Desmin (DES) is a major intermediate filament protein involved in the structural integrity and function of striated muscles. Pathogenic mutations in DES are predominantly missense variants, causing isolated cardiomyopathy and combinations of myopathy and cardiomyopathy. In-frame insertions are very rare and usually classified as variants of uncertain significance or likely pathogenic due to limited predictive and/or experimental evidence.
This study describes a novel heterozygous in-frame insertion in exon 6 of DES (RefSeq NM_001927.4:c.1059_1061dup) identified in an Argentine family with myofibrillar myopathy (MFM). This mutation results in the duplication of a glutamic acid residue at position 353 (NP_001918.3:p.(Glu353dup)), in the 2B subdomain of the central rod domain. Clinical, computational and functional analyses were performed to study the pathogenicity of this variant.
Clinically, the index patient exhibited hallmark MFM features, including progressive muscle weakness, atrophy and fatty muscle replacement. In silico analyses of molecular dynamics revealed that p.Glu353dup alters DES dimer assembly by stabilising an aberrant coiled-coil conformation, a mechanism not previously proposed for DES mutations. Functional studies in HEK293T cells and C2C12 myocytes suggested that the p.Glu353dup variant induces aberrant DES aggregation, confirming its detrimental effect on filament organisation.

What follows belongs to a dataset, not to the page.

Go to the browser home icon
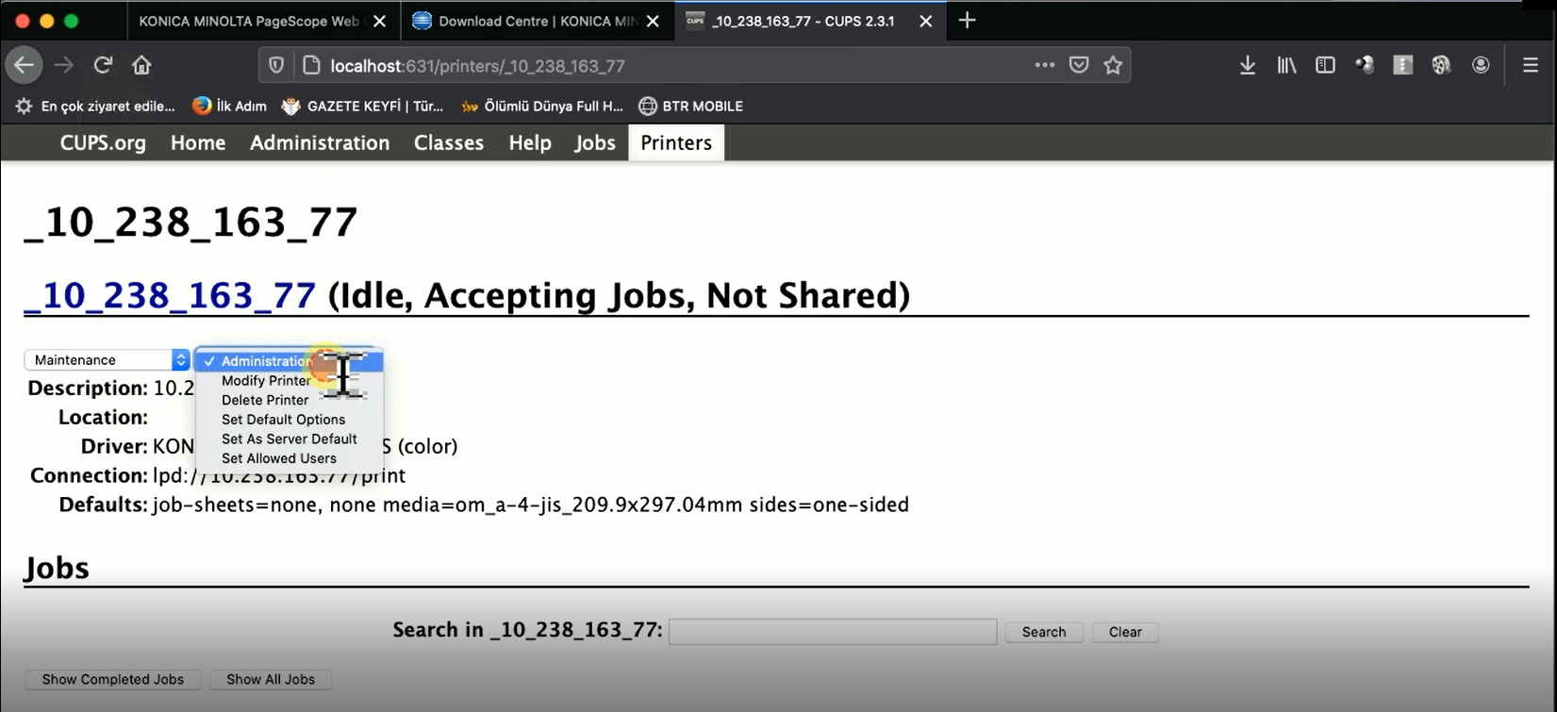click(x=141, y=65)
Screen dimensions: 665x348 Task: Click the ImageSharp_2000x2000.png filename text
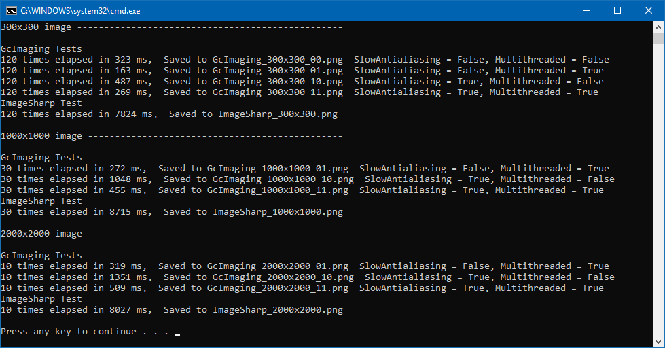tap(278, 310)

These findings are consistent with the idea that p.Glu353dup is a pathogenic variant, supported by clinical studies, in silico protein modelling and functional evidence, highlighting the impact of in-frame insertions on DES filament homeostasis. By providing computational and experimental evidence, this study expands our understanding of desminopathies and offers new perspectives for pathogenicity assessment of uncertain DES variants.